» **TASK BRIEF**: Retype every record that follows, character for character.

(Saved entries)

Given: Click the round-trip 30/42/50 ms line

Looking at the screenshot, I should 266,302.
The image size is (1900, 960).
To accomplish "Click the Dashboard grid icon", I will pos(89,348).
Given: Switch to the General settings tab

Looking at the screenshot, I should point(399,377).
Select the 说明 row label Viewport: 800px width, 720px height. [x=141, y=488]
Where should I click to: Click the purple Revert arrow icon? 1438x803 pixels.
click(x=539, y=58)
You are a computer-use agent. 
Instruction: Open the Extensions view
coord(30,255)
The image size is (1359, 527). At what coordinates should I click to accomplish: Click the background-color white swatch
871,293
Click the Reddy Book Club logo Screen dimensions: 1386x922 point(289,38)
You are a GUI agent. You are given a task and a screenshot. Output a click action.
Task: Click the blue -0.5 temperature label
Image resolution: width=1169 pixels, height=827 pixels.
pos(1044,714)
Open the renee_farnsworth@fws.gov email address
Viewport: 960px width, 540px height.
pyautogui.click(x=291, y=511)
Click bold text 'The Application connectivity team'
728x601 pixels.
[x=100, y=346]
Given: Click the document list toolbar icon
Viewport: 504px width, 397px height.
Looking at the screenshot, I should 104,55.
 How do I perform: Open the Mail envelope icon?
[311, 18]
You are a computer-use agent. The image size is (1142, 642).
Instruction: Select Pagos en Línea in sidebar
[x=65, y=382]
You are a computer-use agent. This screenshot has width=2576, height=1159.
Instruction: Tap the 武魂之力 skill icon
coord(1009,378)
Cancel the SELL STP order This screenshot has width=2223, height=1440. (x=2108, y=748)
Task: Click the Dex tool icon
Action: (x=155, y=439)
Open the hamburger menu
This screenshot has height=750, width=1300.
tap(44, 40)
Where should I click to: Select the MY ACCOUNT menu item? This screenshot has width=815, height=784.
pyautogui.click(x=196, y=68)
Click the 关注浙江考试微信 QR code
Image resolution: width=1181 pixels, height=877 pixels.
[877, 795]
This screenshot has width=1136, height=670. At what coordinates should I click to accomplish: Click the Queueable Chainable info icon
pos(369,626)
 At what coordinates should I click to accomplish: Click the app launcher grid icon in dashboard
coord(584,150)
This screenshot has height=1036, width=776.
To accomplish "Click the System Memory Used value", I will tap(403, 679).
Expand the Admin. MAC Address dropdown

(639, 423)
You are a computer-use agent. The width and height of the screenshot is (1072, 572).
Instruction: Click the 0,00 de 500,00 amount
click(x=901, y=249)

» **TASK RESULT**:
Given: Click the round-trip 30/42/50 ms line

Looking at the screenshot, I should 266,302.
The image size is (1900, 960).
To accomplish "Click the Dashboard grid icon", I will pos(89,348).
Given: Switch to the General settings tab

Looking at the screenshot, I should point(399,377).
Select the 说明 row label Viewport: 800px width, 720px height. [x=141, y=488]
Where should I click to: Click the purple Revert arrow icon? 1438x803 pixels.
click(x=539, y=58)
You are a computer-use agent. 
Instruction: Open the Extensions view
coord(30,255)
The image size is (1359, 527). At what coordinates should I click to accomplish: Click the background-color white swatch
871,293
Click the Reddy Book Club logo Screen dimensions: 1386x922 point(289,38)
You are a GUI agent. You are given a task and a screenshot. Output a click action.
Task: Click the blue -0.5 temperature label
Image resolution: width=1169 pixels, height=827 pixels.
pos(1044,714)
Open the renee_farnsworth@fws.gov email address
Viewport: 960px width, 540px height.
pyautogui.click(x=291, y=511)
Click bold text 'The Application connectivity team'
728x601 pixels.
[x=100, y=346]
Given: Click the document list toolbar icon
Viewport: 504px width, 397px height.
Looking at the screenshot, I should 104,55.
 How do I perform: Open the Mail envelope icon?
[311, 18]
You are a computer-use agent. The image size is (1142, 642).
Instruction: Select Pagos en Línea in sidebar
[x=65, y=382]
You are a computer-use agent. This screenshot has width=2576, height=1159.
Instruction: Tap the 武魂之力 skill icon
coord(1009,378)
Cancel the SELL STP order This screenshot has width=2223, height=1440. (x=2108, y=748)
Task: Click the Dex tool icon
Action: (x=155, y=439)
Open the hamburger menu
This screenshot has height=750, width=1300.
tap(44, 40)
Where should I click to: Select the MY ACCOUNT menu item? This screenshot has width=815, height=784.
pyautogui.click(x=196, y=68)
Click the 关注浙江考试微信 QR code
Image resolution: width=1181 pixels, height=877 pixels.
[877, 795]
This screenshot has width=1136, height=670. At what coordinates should I click to accomplish: Click the Queueable Chainable info icon
pos(369,626)
 At what coordinates should I click to accomplish: Click the app launcher grid icon in dashboard
coord(584,150)
This screenshot has height=1036, width=776.
To accomplish "Click the System Memory Used value", I will tap(403, 679).
Expand the Admin. MAC Address dropdown

(639, 423)
You are a computer-use agent. The width and height of the screenshot is (1072, 572).
Instruction: Click the 0,00 de 500,00 amount
click(x=901, y=249)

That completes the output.